However we are left with the problem that there is currently no viral load test that is practicable for use out in the field in a resource-poor setting far from laboratory facilities. Current tests require taking a vial of blood from a vein, refrigerated transport to a laboratory, mains electricity to run equipment, an assortment of scientific paraphernalia, instruments that cost in the region of $30,000-$60,000, about eight hours to produce a result and a technician with advanced training in molecular biology lab techniques.
In early 2006 MSF organised a consultation among academics and workers in ARV rollout programmes to find a specification for an ideal viral load test for resource-poor settings. They decided that it should require no more than a fingerstick’s worth of blood (about a tenth of a millilitre), a single cartridge into which a sample of blood could be inserted and which would give a result, that it should not require refrigeration, be able to be run on batteries, should not cost more than $1000 per instrument and $8 per test, should give a result within two hours and would be able to be done by a field health worker with 1-2 days’ training.

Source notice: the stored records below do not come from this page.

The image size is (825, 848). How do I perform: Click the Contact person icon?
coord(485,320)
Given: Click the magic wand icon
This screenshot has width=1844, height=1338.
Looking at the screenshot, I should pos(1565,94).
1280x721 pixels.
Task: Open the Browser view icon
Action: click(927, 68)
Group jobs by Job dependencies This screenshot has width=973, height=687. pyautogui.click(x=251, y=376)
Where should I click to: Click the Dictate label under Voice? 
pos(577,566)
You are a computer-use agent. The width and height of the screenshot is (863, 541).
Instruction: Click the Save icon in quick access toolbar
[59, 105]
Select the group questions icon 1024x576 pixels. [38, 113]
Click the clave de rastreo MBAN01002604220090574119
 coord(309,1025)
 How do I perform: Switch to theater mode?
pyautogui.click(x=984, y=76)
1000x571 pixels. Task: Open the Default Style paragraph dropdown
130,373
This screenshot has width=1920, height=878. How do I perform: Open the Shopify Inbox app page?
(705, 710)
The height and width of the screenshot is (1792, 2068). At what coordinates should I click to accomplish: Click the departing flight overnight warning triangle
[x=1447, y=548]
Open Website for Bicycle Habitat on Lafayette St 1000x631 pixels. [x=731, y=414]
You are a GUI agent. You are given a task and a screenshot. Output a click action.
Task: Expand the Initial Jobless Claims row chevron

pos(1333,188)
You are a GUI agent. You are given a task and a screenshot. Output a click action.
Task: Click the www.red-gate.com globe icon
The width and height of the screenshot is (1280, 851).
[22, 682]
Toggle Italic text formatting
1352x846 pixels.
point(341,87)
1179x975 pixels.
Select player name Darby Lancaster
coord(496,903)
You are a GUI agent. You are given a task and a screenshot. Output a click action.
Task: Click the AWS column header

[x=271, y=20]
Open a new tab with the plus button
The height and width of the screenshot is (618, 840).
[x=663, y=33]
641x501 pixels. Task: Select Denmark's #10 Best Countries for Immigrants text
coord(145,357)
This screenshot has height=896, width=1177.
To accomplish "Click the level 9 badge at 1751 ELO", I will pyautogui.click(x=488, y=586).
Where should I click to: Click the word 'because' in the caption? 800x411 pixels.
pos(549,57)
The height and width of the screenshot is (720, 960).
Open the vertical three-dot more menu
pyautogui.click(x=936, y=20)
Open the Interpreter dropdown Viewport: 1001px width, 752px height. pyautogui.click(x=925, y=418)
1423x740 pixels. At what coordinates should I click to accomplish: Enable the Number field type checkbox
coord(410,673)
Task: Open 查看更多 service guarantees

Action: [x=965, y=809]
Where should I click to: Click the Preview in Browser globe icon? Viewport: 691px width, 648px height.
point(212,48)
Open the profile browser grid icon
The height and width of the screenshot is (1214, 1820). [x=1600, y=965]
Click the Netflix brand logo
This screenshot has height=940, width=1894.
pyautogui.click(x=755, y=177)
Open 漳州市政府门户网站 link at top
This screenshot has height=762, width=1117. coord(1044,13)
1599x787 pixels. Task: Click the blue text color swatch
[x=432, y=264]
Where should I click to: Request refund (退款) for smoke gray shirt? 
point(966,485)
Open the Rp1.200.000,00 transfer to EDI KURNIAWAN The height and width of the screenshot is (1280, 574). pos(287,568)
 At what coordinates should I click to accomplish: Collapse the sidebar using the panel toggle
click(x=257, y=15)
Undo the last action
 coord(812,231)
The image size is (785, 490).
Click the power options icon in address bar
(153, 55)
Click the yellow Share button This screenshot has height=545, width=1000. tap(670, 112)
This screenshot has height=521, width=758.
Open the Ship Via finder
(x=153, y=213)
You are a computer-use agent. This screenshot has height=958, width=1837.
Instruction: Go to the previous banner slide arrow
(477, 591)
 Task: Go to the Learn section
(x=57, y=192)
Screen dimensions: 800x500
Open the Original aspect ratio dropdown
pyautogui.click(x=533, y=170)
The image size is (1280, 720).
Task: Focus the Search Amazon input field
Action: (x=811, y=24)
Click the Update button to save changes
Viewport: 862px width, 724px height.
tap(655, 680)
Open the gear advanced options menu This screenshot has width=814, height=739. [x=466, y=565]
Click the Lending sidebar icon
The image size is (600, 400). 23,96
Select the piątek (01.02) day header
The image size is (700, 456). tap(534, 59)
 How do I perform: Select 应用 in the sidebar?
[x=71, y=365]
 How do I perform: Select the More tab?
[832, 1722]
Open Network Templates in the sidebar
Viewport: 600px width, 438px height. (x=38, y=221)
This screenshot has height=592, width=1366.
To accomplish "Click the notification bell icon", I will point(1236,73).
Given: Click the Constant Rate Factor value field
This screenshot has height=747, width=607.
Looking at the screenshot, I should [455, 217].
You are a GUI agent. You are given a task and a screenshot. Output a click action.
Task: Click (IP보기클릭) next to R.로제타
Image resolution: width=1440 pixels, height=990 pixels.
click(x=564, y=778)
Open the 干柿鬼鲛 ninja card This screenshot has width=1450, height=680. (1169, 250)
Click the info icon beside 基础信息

Such a test does not yet exist, though price reductions have been negotiated for the current systems, and reagents that do not require refrigeration have been developed. Costs can be greatly cut by making the test one which will give a simple either/or result to the question of whether the viral load is above a certain level, rather than measuring a continous variable between 50 copies and 1 million copies.
What this level should be is likely to be a matter for debate. Calmy and colleagues point out that evidence from the PLATO Collaboration, an international merging of 13 HIV cohort studies which contributes 2,488 patients experiencing triple-class virologic failure, suggests that, as long as the viral load remains below 10,000 copies, CD4 counts remain stable and the risk of clinical progression is low. So do other cohort studies (see Schechter). “Clearly a qualitative test with a cutoff value of 10,000 copies/mL would be of immediate practical use,” they say.
However avoiding AIDS is one thing and avoiding drug resistance and the failure of any subsequent regimen is another, and evidence both from Khayelitsha and from an older analysis of the same PLATO Collaboration (see Ledergerber) shows that if patients are allowed to maintain a viral load over 1,000 for more than four months, only a minority are able to re-suppress HIV on a new regimen.
Researchers at Cambridge University in the UK (see Dineva) are developing a prototype ‘dipstick’ that would indicate the presence of a significant viral load (over 500 is the lower limit) by the intensity of a single test line. The difference between 1,000 and 10,000 copies may not be all that crucial if the illustration of the dipstick results accompanying Calmy’s article are what it will eventually look like: whereas viral loads under 500 produce a faint line and over 10,000 a strong one, viral loads in between produce a line whose fuzziness is a matter of interpretation, so perhaps the indication should be that “any line that isn’t faint means you switch”. Dineva and colleagues say that the dipstick test can produce a viral load result “with an efficiency similar to that of a complex, expensive, and instrument-dependent method.”
What of the WHO and its public health approach? The organisation is wary of any tendency to “make the best be the enemy of the good” and would continue to oppose any demand that ARV programmes not be instituted where viral load testing is unavailable. But the organisation has shifted its position on other guidelines. At Glasgow Gilks said that single-dose nevirapine to prevent mother-to-baby transmission, another strategy supported by WHO in the past, “is now substandard”, and the WHO has started to shift its position on d4T, saying that “some governments may want to choose alternative options” due to this drug’s side effects.
However some are wishing that the WHO would move faster and would explicitly echo the same sense of urgency, before health systems in the developing world are swamped by tens of thousands of patients with NNRTI and thymidine-analogue resistance mutations. In an editorial in the same issue of Clinical Infectious Diseases Robert T Schooley of the Univeristy of California, San Diego compares the current situation to the old joke where a man jumps off a 10-floor building and is asked by someone in the fifth floor how he is as he falls past. “Doing fine so far,” is the reply. “We must avoid invoking the ‘fifth-floor syndrome’ by failing to act to prevent what we know will happen if viral load testing is not expanded in concert with the access to antiretroviral drugs,” is Schooley’s comment.